Si tanto el Batman de la cultura de masas como la ecuación cuadrática como los poemas de Eluard como el Iluminado bajo el árbol Bodh gaya son imágenes, ¿son entonces intercambiables fantasmagorías?, ¿nada vale porque todo vale?

Esa es precisamente la gran pregunta que es necesario responder.

Personalmente, no creo en ese relativismo simple y esquemático.

La verdad se está creando todo el tiempo porque cada instante se nos revela distinto que el anterior y a cada hombre en cada momento de su vida le es necesaria una verdad. Una verdad que, en ese momento, es única y verdadera.

El poema, se señala, no existe sino cuando es leído. Por lo mismo, cada instante engendra su verdad. El arte no existe: se está haciendo y al hacerse, nos hace.

Los grandes poemas, las grandes creaciones, permanecerán. Permanecerán la Novena sinfonía y Hamlet; permanecerán las leyendas populares, las músicas tradicionales; permanecerán Residencia en la tierra y el Gilgamesh porque cada vez que hablan, le hablan a nuevos hombres. Encarnan en nuevas realidades.

Ello no nos debe hacer olvidar ni despreciar a los pequeños dioses que tal vez no nos sobrevivan, pero que hicieron —hacen— la historia de una vida.

¿Quién puede decir qué mitos sobrevivirán y cuáles no? El tiempo, posiblemente. Pero, como no somos dioses, no podemos saber lo que pasará en mil años. Los grandes mitos no se construyen por la fuerza ni por decreto: nacen y quedan en los hombres.

Ello no debe conducirnos a un mediocre relativismo. La mitología muere con la anemia. Es preciso defender las ideas, nuestros puntos de vista y creencias (todo es creencia y por ello mismo, creación), pero aprender a escuchar, a cambiar. A jugar temblando con los dioses.

Hace más de cien años un poeta francés lo escribió y hace más de cincuenta años otro poeta, esta vez uno mexicano escogiò sus palabras como epígrafe: “Oh soleil, c’est le temps du la raison ardente”.

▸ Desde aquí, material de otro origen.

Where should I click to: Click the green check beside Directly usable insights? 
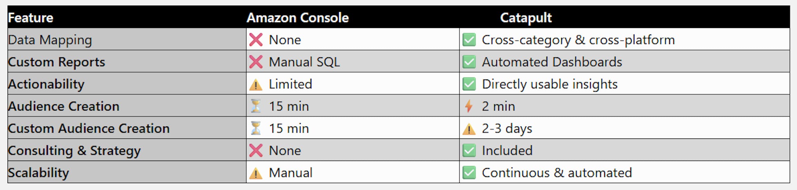point(469,84)
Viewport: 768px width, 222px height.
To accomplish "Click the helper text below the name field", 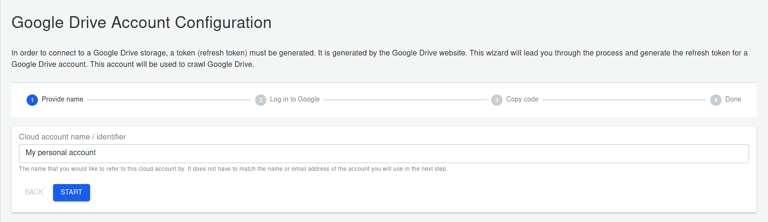I will (x=233, y=169).
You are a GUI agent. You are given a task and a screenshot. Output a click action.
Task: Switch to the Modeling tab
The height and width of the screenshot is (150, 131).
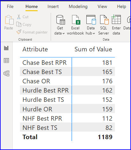[x=78, y=7]
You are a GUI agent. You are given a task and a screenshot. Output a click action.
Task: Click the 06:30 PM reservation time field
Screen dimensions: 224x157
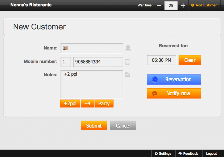161,60
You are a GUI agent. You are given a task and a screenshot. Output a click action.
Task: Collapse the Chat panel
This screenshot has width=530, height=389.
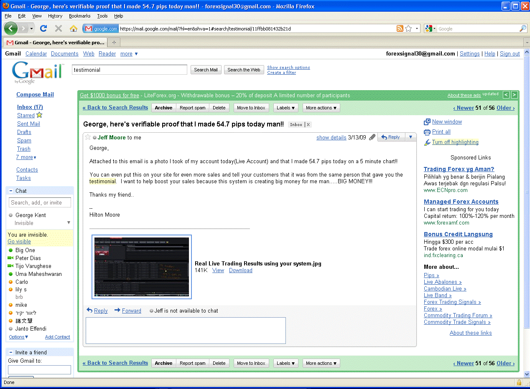[x=11, y=191]
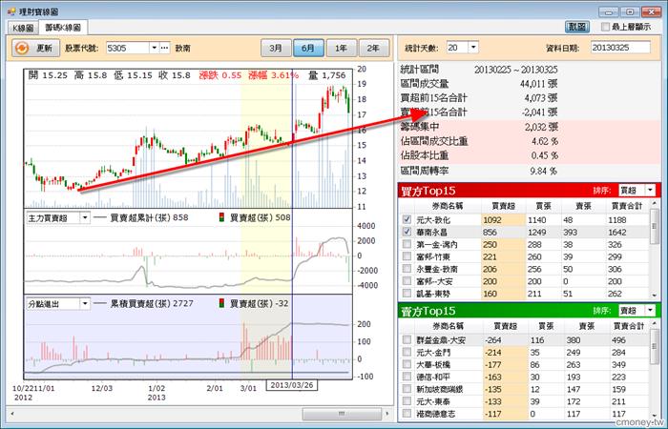Select the 籌碼K線圖 tab

pos(63,28)
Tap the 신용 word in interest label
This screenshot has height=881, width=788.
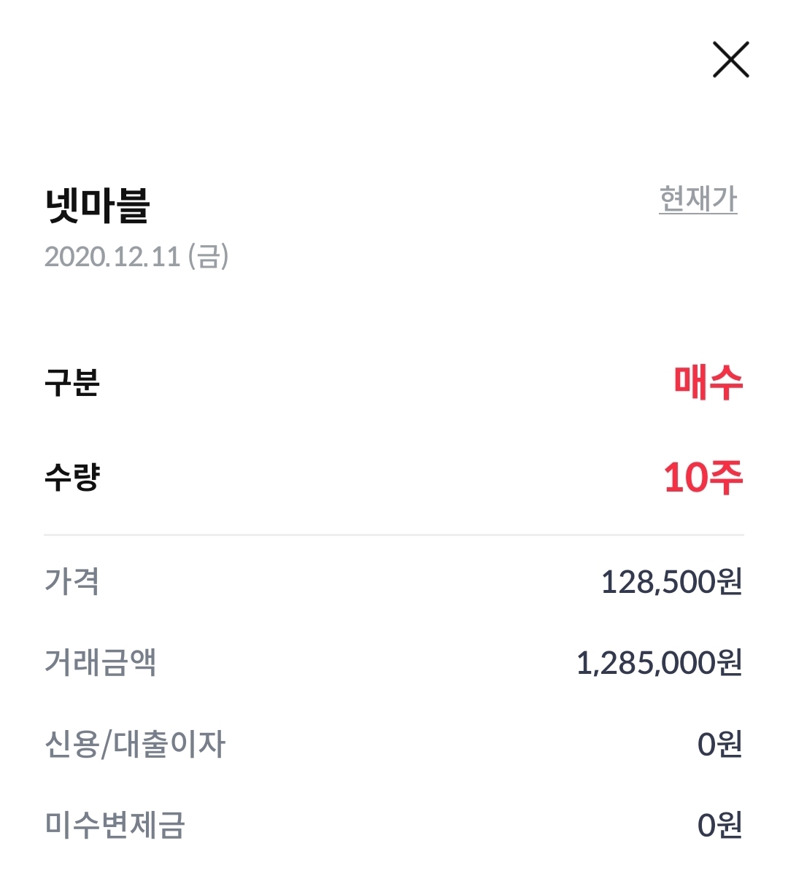[x=71, y=744]
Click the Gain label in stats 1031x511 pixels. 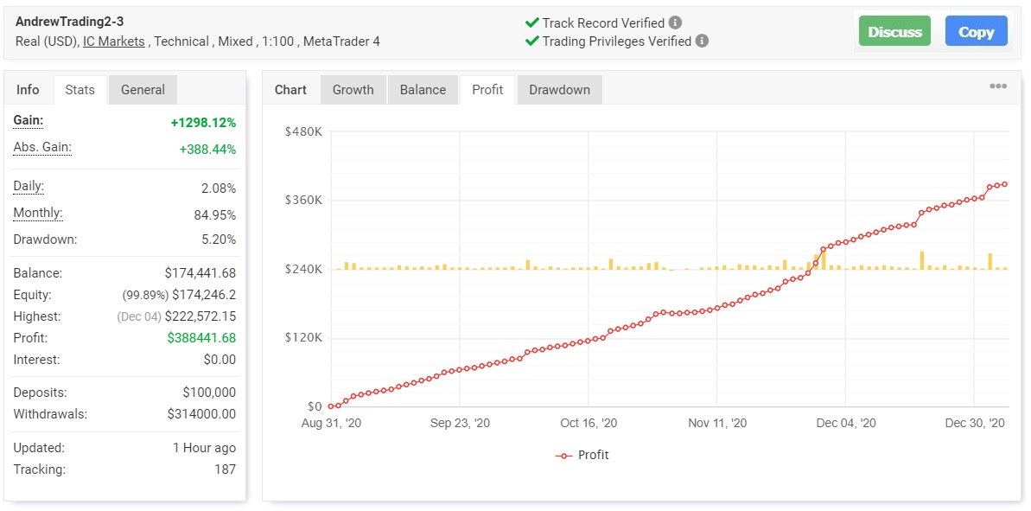pos(29,120)
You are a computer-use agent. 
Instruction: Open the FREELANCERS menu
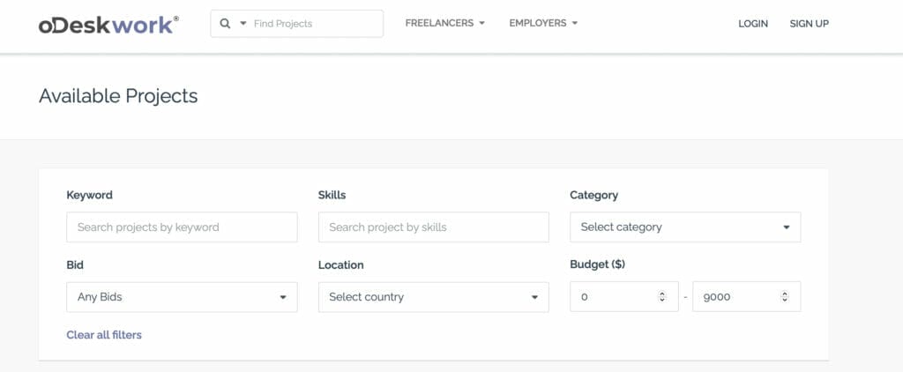tap(444, 23)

 César Alain Cajero Sánchez





[1] El verdadero problema actualmente estriba a mi modo de ver que este intercambio es desigual. Los medios de comunicación sólo difunden una serie de imágenes pertenecientes a la órbita de la cultura occidental. La gran mayoría de las culturas actuales no tienen acceso real a los medios de comunicación. Esto no se debe, como alegan algunos que disfrazan su racismo con diversas máscaras, a una mayor “universalidad” de ciertas imágenes; tampoco a una superioridad estética, moral o ideológica. Se debe simplemente a motivos monetarios. Hoy que se habla de inclusión debería haber una producción mucho más diversa en los grandes medios. Hay, eso sí, un interés en algunos lugares por la diversidad, pero sigue siendo algo precario y casi siempre asociado al estado (quien como sabemos tiene el peculiar don de volver tedioso todo lo que toca). La creación de contenidos en los grandes medios con los mensajes de culturas diversas es posible: recordemos la impresionante acogida de una película como Kirikou o la inmensa popularidad de series de anime que tocan la mitología japonesa. Lamentablemente, inclusive en un medio tan aparentemente incluyente como internet, todos estos esfuerzos se diluyen. Internet es un escaparate, pero al mismo tiempo es un lugar donde esos contenidos quedan ocultos. Es importante señalar que la idea de que este medio es en verdad una forma de “conectar” al mundo es menos verdadero de lo que parece.

[2] Esto me recuerda especialmente una broma de Nietzsche: “Los dioses murieron de risa cuando uno de ellos les dijo que no había más Dios que él”.